+++ Given information

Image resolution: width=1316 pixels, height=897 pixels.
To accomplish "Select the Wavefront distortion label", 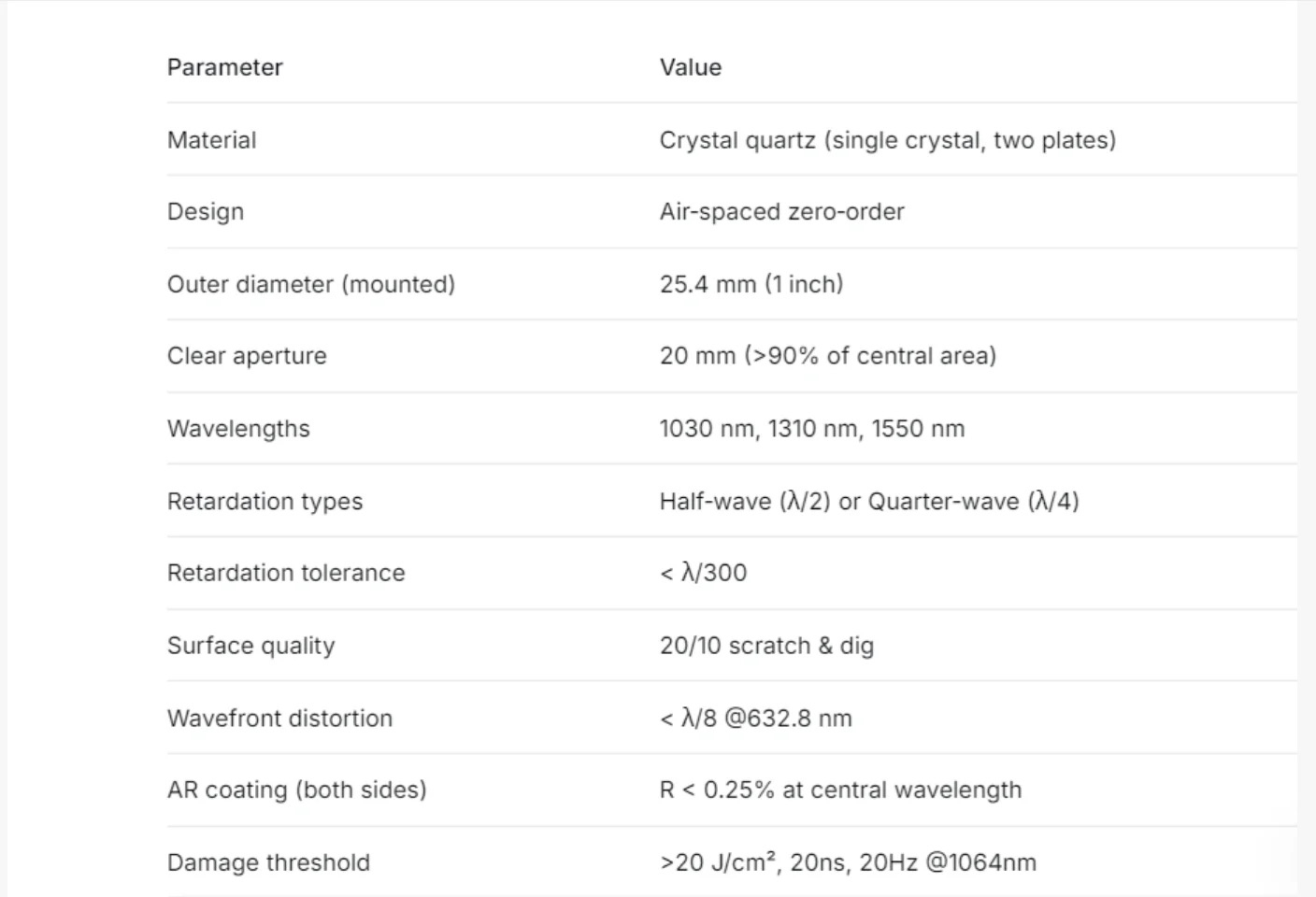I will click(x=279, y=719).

++++++
+++ Given information

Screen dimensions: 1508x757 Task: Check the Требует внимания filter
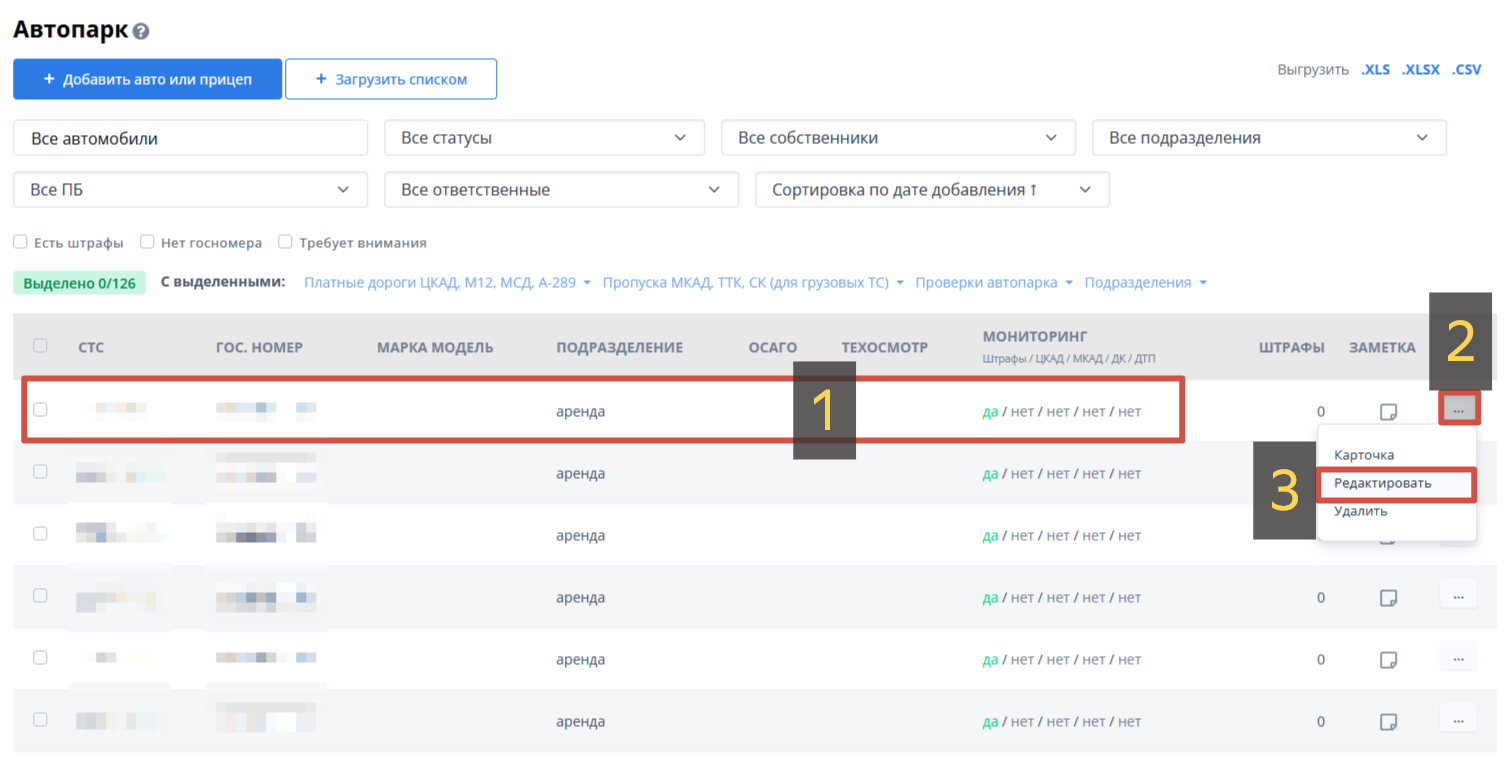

++++++
+++ Given information

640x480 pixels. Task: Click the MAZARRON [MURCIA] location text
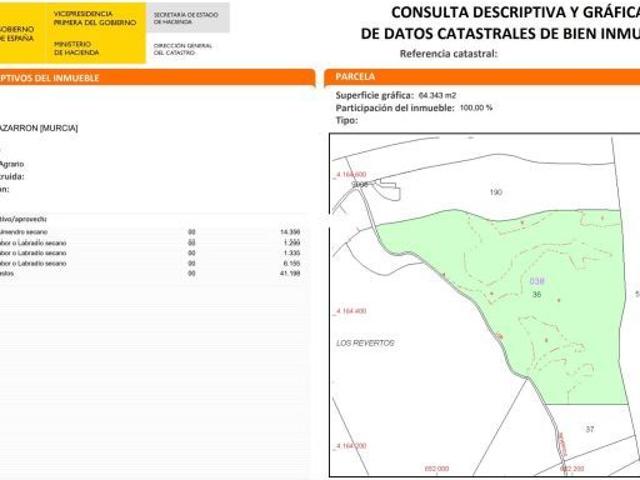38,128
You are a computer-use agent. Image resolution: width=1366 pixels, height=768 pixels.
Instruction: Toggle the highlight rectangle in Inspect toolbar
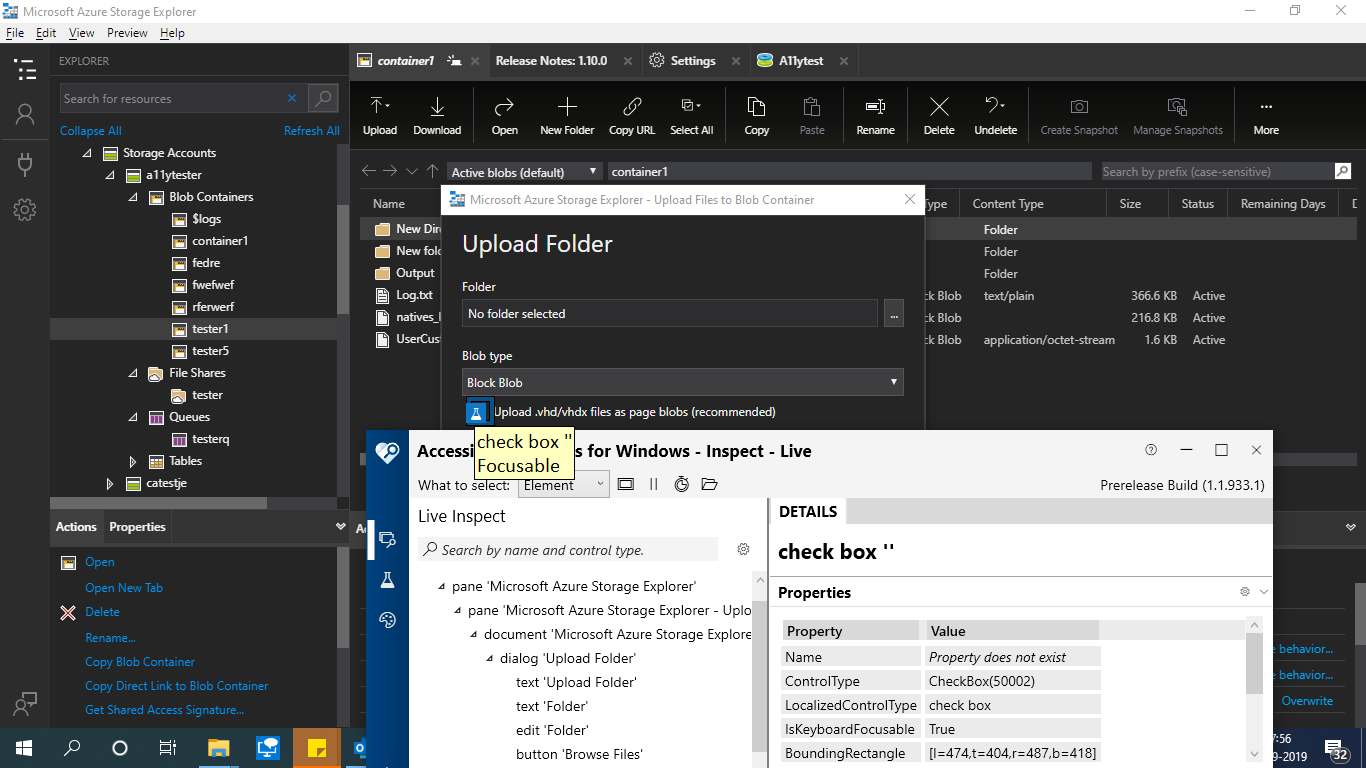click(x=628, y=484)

++++++

## Try it
Pull out every line in the data above that has the word "resolution".

## Result of the exercise
Image resolution: width=1316 pixels, height=897 pixels.
You are a computer-use agent. Image resolution: width=1366 pixels, height=768 pixels.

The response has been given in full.